Is the mid-term outcome of free right internal thoracic artery with a proximal anastomosis modification inferior to in situ right internal thoracic artery?

作者信息

Yoshizumi Tomo, Ito Toshiaki, Maekawa Atsuo, Sunada Masatoshi, Wakai Kenii, Usui Akihiko, Ueda Yuichi

机构信息

Department of Cardiothoracic Surgery, Nagoya University Graduate School of Medicine, 65 Tsurumai, Showa-ku, Nagoya, Aichi, Japan.

出版信息

Gen Thorac Cardiovasc Surg. 2012 Aug;60(8):480-8. doi: 10.1007/s11748-012-0090-7. Epub 2012 May 12.

DOI:10.1007/s11748-012-0090-7
PMID:22580973
Abstract

BACKGROUND

We investigated the mid-term results of free right internal thoracic artery (RITA) grafts used in an aorto-coronary fashion with a modified proximal anastomosis.

METHODS

The subjects were 214 patients who underwent coronary artery bypass grafting with anastomosis to the left circumflex arteries using the RITA as a free graft (Group A: 158 patients) or an in situ graft (Group B: 56 patients). In Group A, the proximal end of the free RITA was anastomosed onto the ascending aorta interposing free graft tissue or to part of its own tissue as a cuff.

RESULTS

The number of RITA anastomoses was 1.38 ± 0.50 in Group A and 1.04 ± 0.19 in Group B (P < 0.001). The relationship between perioperative variables and mid-term outcomes was assessed using Cox proportional hazard models. Survival was not associated with the way the RITA graft was performed (Hazard Ratio 5.26, 95 % CI 0.52-53.1, P = 0.159), however, the number of cardiac events was decreased in Group A (Hazard Ratio 2.55, 95 % CI 1.03-6.33, P = 0.043).
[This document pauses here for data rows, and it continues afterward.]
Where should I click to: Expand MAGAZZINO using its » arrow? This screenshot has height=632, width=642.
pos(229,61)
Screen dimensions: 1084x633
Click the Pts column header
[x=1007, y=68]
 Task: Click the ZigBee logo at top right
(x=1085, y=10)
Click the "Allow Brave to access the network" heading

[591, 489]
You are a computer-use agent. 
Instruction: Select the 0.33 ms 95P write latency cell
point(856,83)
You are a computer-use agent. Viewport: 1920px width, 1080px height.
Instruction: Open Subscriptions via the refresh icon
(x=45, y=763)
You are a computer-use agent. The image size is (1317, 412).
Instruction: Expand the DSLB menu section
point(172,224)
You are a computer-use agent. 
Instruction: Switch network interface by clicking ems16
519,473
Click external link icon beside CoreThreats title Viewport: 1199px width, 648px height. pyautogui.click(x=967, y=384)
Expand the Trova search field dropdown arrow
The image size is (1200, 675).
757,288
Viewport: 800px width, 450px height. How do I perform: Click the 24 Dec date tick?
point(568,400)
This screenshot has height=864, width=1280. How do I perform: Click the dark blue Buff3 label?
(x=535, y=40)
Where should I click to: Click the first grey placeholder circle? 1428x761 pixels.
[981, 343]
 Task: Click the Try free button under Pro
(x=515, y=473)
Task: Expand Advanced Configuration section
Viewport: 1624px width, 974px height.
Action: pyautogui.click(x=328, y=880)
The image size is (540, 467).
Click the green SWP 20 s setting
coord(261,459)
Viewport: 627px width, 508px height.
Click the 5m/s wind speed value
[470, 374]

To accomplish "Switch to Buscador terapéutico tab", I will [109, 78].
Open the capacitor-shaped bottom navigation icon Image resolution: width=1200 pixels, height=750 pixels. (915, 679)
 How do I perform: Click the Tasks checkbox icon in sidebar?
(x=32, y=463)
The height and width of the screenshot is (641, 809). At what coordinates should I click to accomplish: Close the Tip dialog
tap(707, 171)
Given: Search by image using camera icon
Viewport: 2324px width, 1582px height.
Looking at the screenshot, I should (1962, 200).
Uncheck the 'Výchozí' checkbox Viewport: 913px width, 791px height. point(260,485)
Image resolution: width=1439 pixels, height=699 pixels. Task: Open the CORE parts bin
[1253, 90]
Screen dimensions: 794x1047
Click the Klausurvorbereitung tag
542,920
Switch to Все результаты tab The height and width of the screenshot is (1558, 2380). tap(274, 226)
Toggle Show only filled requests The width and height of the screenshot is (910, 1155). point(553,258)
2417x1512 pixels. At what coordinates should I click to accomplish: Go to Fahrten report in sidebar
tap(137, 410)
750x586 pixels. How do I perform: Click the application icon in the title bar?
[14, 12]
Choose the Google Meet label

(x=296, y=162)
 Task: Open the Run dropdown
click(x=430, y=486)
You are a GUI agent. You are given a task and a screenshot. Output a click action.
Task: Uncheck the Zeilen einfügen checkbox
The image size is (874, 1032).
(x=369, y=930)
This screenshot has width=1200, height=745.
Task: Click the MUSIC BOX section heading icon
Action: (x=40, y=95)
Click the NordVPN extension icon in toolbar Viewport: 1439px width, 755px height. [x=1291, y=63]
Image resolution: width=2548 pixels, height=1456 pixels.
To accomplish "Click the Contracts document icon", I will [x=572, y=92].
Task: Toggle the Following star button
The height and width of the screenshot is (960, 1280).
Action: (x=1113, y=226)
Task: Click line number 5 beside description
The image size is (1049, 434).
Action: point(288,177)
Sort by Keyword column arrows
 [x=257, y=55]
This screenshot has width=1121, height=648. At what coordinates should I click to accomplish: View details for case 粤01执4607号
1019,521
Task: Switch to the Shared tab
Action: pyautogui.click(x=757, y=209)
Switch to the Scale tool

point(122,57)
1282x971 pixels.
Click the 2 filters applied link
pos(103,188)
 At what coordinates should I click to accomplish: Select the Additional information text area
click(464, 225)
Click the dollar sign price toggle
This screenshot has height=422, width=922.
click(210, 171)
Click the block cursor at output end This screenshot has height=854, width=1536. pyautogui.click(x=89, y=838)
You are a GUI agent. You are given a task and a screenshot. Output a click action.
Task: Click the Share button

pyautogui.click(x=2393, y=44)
The graft patency was evaluated in 187 of 214 patients, and at 1, 3 and 5 years was 97.0, 97.0 and 97.0 % in Group A, and 97.9, 92.5 and 80.5 % in Group B (P = 0.378), respectively.

CONCLUSION

By modifying the proximal anastomosis of the free RITA, cardiac events may be decreased, while survival and graft patency comparable with in situ RITA can be obtained, and a significantly larger number of targets can be revascularized.

摘要

背景

我们研究了采用改良近端吻合的主动脉 - 冠状动脉搭桥术式中,游离右胸廓内动脉(RITA)移植物的中期结果。

方法

研究对象为214例行冠状动脉搭桥术的患者,其中158例(A组)使用游离RITA与左旋支动脉吻合,56例(B组)使用原位RITA与左旋支动脉吻合。A组中,游离RITA的近端与升主动脉吻合,中间置入游离移植物组织或用自身组织的一部分作为袖套进行吻合。

结果

A组RITA吻合数量为1.38±0.50,B组为1.04±0.19(P<0.001)。采用Cox比例风险模型评估围手术期变量与中期结果之间的关系。生存率与RITA移植物的实施方式无关(风险比5.26,95%可信区间0.52 - 53.1,P = 0.159),然而,A组心脏事件数量减少(风险比2.55,95%可信区间1.03 - 6.33,P = 0.043)。对214例患者中的187例进行了移植物通畅性评估,A组1年、3年和5年的通畅率分别为97.0%、97.0%和97.0%,B组分别为97.9%、92.5%和80.5%(P = 0.378)。

结论

通过改良游离RITA的近端吻合,可减少心脏事件,同时可获得与原位RITA相当的生存率和移植物通畅率,并且能够使更多的靶血管实现血运重建。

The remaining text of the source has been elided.